Each has its own set of problems. Diesel Particulate Filters (DPF’s) fill up with particulate matter. “To clear that out, you inject diesel fuel,” says John Johnson, a presidential professor of mechanical engineering at Michigan Tech. “It ignites and burns out the particulate.” The process can affect engine efficiency in two ways, by using excess fuel to clean the filter and, when the filter is clogged, by causing backpressure on the engine. Selective catalytic reduction systems use urea to chemically scrub NOx out of diesel exhaust. “Sometimes, however, the system gets overloaded with urea, which is not only wasteful but also can cause toxic emissions of ammonia gas.”
Exploration of biodiesel effects on DPF and SCR functionality, with particular attention to control system impact, is another aspect of this study. The results of this research could have significant indirect fuel efficiency impact not only in proper functioning of DPFs and SCRs on engines using biodiesel, but also in reducing the U.S. reliance on diesel fuel which comes from foreign crude. “Biodiesel blends are becoming more common and many manufactures are certifying to 20% biodiesel similar to the use of ethanol in gasoline engines,” says Jeffrey Naber, an associate professor of mechanical engineering at Michigan Tech. “However the engine and emission systems can react very differently to even these low biodiesel blends.” With proper technology, biodiesel could provide even lower emissions than traditional fuel without sacrificing fuel economy.
The researchers will create models and methods to improve the performance of both systems. One focus of their models will be for on-board diagnostics, so the driver can tell quickly and easily when an emissions control system needs attention. “It sounds pretty straightforward, but it can be tricky when you are dealing with complicated emissions controls,” says Gordon Parker, professor of mechanical engineering.

• [REQUIRED TASKS]:
**A)** In the diesel emissions text, rewrite the paragraph that begins "Each has its own set of problems" as a short bulleted list that keeps its main facts.
**B)** List every person the diesel emissions text quotes by name, along with the title it gives each one.
**C)** Write the next paragraph of the diesel emissions text, picking up right after the last sentence shown.

• [AVAILABLE DATA]:
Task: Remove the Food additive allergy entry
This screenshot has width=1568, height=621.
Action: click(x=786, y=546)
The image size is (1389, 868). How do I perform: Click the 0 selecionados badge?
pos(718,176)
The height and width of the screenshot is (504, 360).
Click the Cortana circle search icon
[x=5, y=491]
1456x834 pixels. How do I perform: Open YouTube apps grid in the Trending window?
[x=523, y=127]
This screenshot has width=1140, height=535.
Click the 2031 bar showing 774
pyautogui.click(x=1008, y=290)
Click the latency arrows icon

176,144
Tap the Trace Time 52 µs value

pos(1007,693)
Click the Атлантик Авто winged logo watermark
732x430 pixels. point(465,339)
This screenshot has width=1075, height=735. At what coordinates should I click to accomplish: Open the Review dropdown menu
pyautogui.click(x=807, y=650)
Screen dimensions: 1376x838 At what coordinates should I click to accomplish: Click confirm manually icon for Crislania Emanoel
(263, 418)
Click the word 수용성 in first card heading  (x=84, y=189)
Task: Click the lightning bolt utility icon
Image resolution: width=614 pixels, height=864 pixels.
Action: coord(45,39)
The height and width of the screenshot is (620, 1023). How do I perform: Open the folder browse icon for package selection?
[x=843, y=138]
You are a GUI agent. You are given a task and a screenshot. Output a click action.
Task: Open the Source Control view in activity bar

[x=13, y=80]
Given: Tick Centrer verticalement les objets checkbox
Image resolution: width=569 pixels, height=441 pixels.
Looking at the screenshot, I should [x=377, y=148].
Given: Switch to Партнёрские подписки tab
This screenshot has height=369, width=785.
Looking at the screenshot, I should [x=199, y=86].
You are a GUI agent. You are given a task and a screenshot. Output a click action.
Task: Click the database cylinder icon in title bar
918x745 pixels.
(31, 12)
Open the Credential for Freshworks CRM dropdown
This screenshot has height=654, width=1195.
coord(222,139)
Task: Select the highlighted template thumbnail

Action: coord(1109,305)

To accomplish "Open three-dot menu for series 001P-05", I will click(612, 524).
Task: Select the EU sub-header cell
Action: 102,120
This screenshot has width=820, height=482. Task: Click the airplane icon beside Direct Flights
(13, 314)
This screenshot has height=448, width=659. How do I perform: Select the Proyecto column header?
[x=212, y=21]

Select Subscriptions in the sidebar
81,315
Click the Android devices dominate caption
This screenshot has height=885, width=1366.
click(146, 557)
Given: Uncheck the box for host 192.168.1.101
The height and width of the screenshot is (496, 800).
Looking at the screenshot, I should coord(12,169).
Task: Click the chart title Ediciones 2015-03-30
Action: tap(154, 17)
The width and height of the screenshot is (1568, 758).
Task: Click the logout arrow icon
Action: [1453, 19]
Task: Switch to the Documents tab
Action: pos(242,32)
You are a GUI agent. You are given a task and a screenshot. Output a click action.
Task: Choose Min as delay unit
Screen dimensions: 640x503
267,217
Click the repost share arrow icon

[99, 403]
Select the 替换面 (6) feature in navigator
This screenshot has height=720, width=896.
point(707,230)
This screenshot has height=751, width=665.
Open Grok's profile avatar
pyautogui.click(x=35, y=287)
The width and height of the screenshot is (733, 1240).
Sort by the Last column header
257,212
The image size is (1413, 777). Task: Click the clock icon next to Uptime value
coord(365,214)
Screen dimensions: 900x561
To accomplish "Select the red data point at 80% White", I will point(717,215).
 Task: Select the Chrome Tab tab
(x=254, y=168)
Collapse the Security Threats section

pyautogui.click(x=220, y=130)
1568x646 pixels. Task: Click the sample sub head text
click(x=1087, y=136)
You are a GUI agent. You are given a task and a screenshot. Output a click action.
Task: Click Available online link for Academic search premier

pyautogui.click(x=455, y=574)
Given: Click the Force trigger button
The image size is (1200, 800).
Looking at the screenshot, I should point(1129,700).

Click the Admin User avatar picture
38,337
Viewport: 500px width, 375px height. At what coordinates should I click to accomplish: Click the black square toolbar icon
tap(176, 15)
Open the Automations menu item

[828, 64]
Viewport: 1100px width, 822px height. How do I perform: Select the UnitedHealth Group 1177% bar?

• [EXERCISE RESPONSES]:
**A)**
- Diesel particulate filters (DPFs) fill up with particulate matter.
- Diesel fuel is injected to clear them. It ignites and burns out the particulate.
- This lowers engine efficiency in two ways: extra fuel goes to cleaning the filter, and a clogged filter causes backpressure on the engine.
- Selective catalytic reduction systems use urea to chemically scrub NOx out of diesel exhaust.
- These systems can become overloaded with urea. That wastes urea and can cause toxic ammonia gas emissions.

**B)**
- John Johnson, a presidential professor of mechanical engineering at Michigan Tech
- Jeffrey Naber, an associate professor of mechanical engineering at Michigan Tech
- Gordon Parker, professor of mechanical engineering

**C)**
The benefits of this research are numerous, both direct and indirect. The diesel engine emission community will be able to apply and mold the estimation strategies developed by this project to fit their unique control and OBD development plans. Due to the wide-spectrum of NOx/PM ratios considered, the performance for existing and low-NOx engines can be assessed. Since the sensor type and combination is intimately tied to the state estimation activity, it’s very likely that this research will motivate sensor suppliers to develop new technologies, both passive and active, with the promise of being able to achieve emission control performance. Biodiesel effects control performance. The studies with biodiesel will determine changes that are needed in the control models due to engine out particulate matter changes in the reaction rate both passive and active in the DPF. Also, any effects of the biodiesel fuel on the DOC and SCR will also be determined so that appropriate changes in the control models could be implemented.
Finally, the organizational structure, bringing together engine OEMs, sensor and catalyst developers into a single focused research program will foster a level of system-level research focus not typically seen in user-specific research programs that focus only on the sensor, or the catalyst or the engine.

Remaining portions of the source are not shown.